Bates Christopher J, Lerch Rachel A, Sims Chris R, Jacobs Robert A
Department of Brain & Cognitive Sciences, University of Rochester, Rochester, NY, USA.
Cognitive Science Department, Rensselaer Polytechnic Institute, Troy, NY, USA.
J Vis. 2019 Feb 1;19(2):11. doi: 10.1167/19.2.11.
Human brains are finite, and thus have bounded capacity. An efficient strategy for a capacity-limited agent is to continuously adapt by dynamically reallocating capacity in a task-dependent manner. Here we study this strategy in the context of visual working memory (VWM). People use their VWM stores to remember visual information over seconds or minutes. However, their memory performances are often error-prone, presumably due to VWM capacity limits. We hypothesize that people attempt to be flexible and robust by strategically reallocating their limited VWM capacity based on two factors: (a) the statistical regularities (e.g., stimulus feature means and variances) of the to-be-remembered items, and (b) the requirements of the task that they are attempting to perform. The latter specifies, for example, which types of errors are costly versus irrelevant for task performance. These hypotheses are formalized within a normative computational modeling framework based on rate-distortion theory, an extension of conventional Bayesian approaches that uses information theory to study rate-limited (or capacity-limited) processes. Using images of plants that are naturalistic and precisely controlled, we carried out two sets of experiments. Experiment 1 found that when a stimulus dimension (the widths of plants' leaves) was assigned a distribution, subjects adapted their VWM performances based on this distribution. Experiment 2 found that when one stimulus dimension (e.g., leaf width) was relevant for distinguishing plant categories but another dimension (leaf angle) was irrelevant, subjects' responses in a memory task became relatively more sensitive to the relevant stimulus dimension. Together, these results illustrate the task-dependent robustness of VWM, thereby highlighting the dependence of memory on learning.
人类大脑是有限的,因此具有有限的容量。对于一个容量受限的主体而言,一种有效的策略是通过以任务依赖的方式动态重新分配容量来持续适应。在此,我们在视觉工作记忆(VWM)的背景下研究这一策略。人们利用他们的VWM存储来在数秒或数分钟内记住视觉信息。然而,他们的记忆表现往往容易出错,大概是由于VWM容量限制。我们假设人们试图通过基于两个因素战略性地重新分配其有限的VWM容量来变得灵活且稳健:(a)待记忆项目的统计规律(例如,刺激特征均值和方差),以及(b)他们试图执行的任务的要求。
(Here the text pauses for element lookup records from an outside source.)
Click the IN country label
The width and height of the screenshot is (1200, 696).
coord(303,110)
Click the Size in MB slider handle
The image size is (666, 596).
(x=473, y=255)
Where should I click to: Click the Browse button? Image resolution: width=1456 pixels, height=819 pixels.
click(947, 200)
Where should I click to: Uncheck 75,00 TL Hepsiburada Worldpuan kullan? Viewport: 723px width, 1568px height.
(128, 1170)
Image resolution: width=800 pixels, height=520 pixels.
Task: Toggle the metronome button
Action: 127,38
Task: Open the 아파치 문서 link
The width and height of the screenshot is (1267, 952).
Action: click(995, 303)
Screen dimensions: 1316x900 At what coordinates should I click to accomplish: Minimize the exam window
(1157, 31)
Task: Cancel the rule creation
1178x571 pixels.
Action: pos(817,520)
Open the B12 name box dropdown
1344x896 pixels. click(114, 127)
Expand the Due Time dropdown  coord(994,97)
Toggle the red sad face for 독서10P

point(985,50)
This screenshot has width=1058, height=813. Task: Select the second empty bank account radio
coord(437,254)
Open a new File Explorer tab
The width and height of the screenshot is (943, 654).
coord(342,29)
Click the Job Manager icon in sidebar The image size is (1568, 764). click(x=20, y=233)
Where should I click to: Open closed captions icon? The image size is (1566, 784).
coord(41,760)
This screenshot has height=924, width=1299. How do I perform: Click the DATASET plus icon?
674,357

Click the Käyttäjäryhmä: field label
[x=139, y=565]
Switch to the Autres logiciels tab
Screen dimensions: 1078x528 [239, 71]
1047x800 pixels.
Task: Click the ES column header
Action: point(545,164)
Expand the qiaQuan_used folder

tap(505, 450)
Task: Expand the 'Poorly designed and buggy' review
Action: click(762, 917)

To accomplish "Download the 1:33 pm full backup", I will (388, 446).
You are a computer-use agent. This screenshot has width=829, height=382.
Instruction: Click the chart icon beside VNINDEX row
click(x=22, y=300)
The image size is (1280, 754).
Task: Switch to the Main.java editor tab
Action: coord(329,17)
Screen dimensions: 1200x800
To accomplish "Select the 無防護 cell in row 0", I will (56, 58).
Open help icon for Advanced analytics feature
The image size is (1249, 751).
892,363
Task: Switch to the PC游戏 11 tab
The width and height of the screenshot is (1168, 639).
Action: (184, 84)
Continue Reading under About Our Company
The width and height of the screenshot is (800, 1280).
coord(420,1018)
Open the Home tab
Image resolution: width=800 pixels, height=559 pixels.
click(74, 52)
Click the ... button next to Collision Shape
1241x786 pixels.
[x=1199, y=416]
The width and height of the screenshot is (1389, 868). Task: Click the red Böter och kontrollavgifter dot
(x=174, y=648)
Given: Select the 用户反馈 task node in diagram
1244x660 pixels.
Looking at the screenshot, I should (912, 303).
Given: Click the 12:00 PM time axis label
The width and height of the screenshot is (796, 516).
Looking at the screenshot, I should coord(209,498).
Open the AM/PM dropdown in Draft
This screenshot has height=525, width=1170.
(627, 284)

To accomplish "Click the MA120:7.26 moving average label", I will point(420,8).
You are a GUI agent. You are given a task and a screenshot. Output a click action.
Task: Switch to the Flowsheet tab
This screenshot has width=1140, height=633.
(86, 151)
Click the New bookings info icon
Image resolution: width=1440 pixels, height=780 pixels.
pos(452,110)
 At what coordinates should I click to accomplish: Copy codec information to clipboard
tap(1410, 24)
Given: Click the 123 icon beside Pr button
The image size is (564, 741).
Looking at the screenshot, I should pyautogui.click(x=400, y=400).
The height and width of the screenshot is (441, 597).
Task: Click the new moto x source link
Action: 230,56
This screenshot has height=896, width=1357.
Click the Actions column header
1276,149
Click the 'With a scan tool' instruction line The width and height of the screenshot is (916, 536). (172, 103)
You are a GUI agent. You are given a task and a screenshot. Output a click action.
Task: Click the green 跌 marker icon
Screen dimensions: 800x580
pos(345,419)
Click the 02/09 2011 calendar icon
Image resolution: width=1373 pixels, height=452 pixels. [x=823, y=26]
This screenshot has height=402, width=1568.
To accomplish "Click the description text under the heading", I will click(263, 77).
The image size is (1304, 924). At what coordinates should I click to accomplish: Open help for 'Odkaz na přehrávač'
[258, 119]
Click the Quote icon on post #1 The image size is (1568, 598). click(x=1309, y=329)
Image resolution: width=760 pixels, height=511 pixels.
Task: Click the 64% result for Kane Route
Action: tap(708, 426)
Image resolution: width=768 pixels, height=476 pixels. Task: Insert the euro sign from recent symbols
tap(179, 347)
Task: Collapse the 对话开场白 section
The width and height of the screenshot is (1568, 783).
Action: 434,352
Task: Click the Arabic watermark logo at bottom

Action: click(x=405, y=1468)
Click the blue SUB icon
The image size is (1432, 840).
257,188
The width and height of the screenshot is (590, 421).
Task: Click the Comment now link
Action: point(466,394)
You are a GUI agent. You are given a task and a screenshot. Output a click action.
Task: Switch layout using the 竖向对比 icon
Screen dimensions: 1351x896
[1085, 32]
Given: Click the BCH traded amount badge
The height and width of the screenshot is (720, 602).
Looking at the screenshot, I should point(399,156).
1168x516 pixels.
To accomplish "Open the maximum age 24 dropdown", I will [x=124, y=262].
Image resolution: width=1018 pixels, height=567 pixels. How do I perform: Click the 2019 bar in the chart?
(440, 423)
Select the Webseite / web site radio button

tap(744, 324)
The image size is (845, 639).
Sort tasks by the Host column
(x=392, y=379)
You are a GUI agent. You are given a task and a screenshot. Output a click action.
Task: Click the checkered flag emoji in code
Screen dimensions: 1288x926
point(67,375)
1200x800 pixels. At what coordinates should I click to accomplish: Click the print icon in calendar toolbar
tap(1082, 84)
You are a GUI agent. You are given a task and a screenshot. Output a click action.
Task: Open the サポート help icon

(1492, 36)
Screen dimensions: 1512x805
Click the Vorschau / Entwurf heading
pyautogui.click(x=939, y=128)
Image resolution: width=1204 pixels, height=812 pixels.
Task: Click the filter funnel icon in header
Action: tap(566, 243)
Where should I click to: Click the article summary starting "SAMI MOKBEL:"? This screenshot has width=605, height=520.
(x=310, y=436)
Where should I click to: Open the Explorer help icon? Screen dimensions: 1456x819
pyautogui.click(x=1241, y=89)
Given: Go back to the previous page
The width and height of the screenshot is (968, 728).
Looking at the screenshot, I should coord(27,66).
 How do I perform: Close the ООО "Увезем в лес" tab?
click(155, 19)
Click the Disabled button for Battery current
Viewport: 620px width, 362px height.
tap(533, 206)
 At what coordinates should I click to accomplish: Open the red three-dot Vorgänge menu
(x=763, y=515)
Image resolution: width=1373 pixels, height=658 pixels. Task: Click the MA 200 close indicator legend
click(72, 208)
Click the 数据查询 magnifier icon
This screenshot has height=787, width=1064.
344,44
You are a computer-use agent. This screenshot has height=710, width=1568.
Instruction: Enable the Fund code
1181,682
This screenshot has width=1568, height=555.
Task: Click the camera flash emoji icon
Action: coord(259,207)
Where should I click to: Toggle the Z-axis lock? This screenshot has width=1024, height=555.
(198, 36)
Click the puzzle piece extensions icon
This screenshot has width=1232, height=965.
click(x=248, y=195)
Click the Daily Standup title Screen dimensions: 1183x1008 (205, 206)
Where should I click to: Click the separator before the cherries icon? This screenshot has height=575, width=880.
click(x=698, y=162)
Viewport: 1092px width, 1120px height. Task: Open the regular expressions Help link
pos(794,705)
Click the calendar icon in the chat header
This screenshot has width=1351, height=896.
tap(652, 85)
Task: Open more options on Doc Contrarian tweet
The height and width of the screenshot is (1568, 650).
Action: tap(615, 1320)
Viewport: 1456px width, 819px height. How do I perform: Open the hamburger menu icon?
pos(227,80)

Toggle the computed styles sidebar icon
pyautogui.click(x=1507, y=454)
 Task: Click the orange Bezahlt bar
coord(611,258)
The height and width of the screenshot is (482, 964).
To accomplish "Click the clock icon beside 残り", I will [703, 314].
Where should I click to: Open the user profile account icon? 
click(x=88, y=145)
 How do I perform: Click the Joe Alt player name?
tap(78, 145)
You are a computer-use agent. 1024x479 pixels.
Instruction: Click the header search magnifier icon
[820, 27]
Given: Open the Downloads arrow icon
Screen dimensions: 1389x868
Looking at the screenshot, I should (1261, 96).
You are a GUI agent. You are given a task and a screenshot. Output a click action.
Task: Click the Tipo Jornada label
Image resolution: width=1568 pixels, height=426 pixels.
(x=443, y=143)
后者具体规定了例如哪些类型的错误对于任务表现而言代价高昂,哪些则无关紧要。这些假设在一个基于率失真理论的规范计算建模框架内被形式化,率失真理论是传统贝叶斯方法的扩展,它使用信息论来研究速率受限(或容量受限)的过程。使用逼真且精确控制的植物图像,我们进行了两组实验。实验1发现,当一个刺激维度(植物叶子的宽度)被赋予一种分布时,受试者会基于这种分布调整他们的VWM表现。实验2发现,当一个刺激维度(例如,叶子宽度)对于区分植物类别相关而另一个维度(叶角)无关时,受试者在记忆任务中的反应对相关刺激维度变得相对更敏感。总之,这些结果说明了VWM的任务依赖稳健性,从而突出了记忆对学习的依赖性。